Study: One in Four Adults Worldwide Anti-Semitic
A new study conducted by the Anti-Defamation League reveals that one of every four adults surveyed around the world has anti-Semitic feelings. The study listed eleven stereotypes about Jews, and if the respondent answered “probably” or “definitely” to at least six of them the respondent was judged anti-Semitic.
The lowest level of anti-Semitism was found in Laos; only 0.2 percent of the adult population was found to harbor anti-Jewish feelings. The highest percentage was found in the West Bank and Gaza at 93 percent.
In Western Europe, the home of the Holocaust, the most anti-Semitic country was Greece, with 69 percent of respondents viewed as anti-Semitic; the lowest percentage was 4 percent in Sweden.
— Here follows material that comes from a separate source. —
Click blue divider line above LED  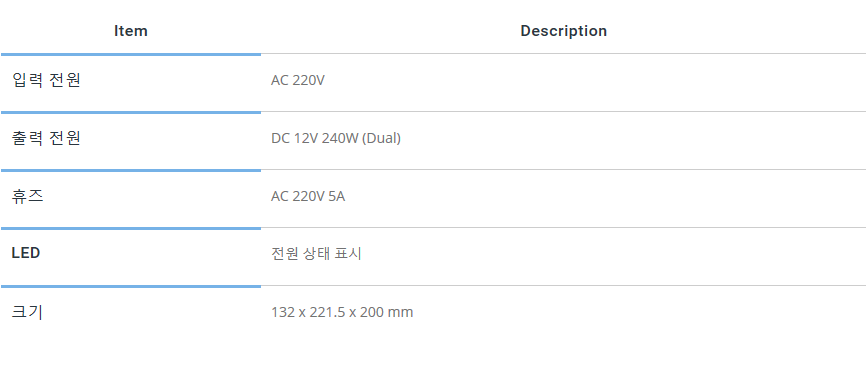131,229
The United States was quite low at 9 percent.
ADL National Director Abraham H. Foxman said, "Our findings are sobering but sadly not surprising. We can now identify hotspots, as well as countries and regions of the world where hatred of Jews is virtually non-existent." The high rate of anti-Semitism in Greece prompted an invitation to Foxman from the Greek Prime Minister to discuss the problem.
The stereotype that resonated most with global respondents was, "Jews are more loyal to Israel than to this country/to the countries they live in," with 41 percent of respondents agreeing. The next highest percentage was the statement, "Jews have too much power in the business world," with 35 percent of answers agreeing.
In Europe, 94 percent of adults had heard about the Holocaust, but only 54 percent of adults worldwide knew about it, which Foxman called "disturbingly low." In sub-Saharan Africa that figure was only 24 percent.
There was a huge gap between Christian anti-Semitism and Muslim anti-Semitism; 24 percent of Christians were labeled as anti-Semitic, but the figure for Muslims was more than double that at 49 percent. There was a gap between Muslims, too; a whopping 75 percent of Muslims in the Mideast and North Africa were anti-Semitic, while among Muslims in sub-Saharan Africa that figure plunged to 18 percent.
The Mideast and North Africa were the most anti-Semitic, the Oceania region the least. Thirteen percent of adults in English-speaking countries were anti-Semitic, while in Spanish-speaking countries the figure rose to 30 percent.
The most fascinating fact may have been this: among the 74 percent of respondents who had never met a Jew, 25 percent were still anti-Semitic.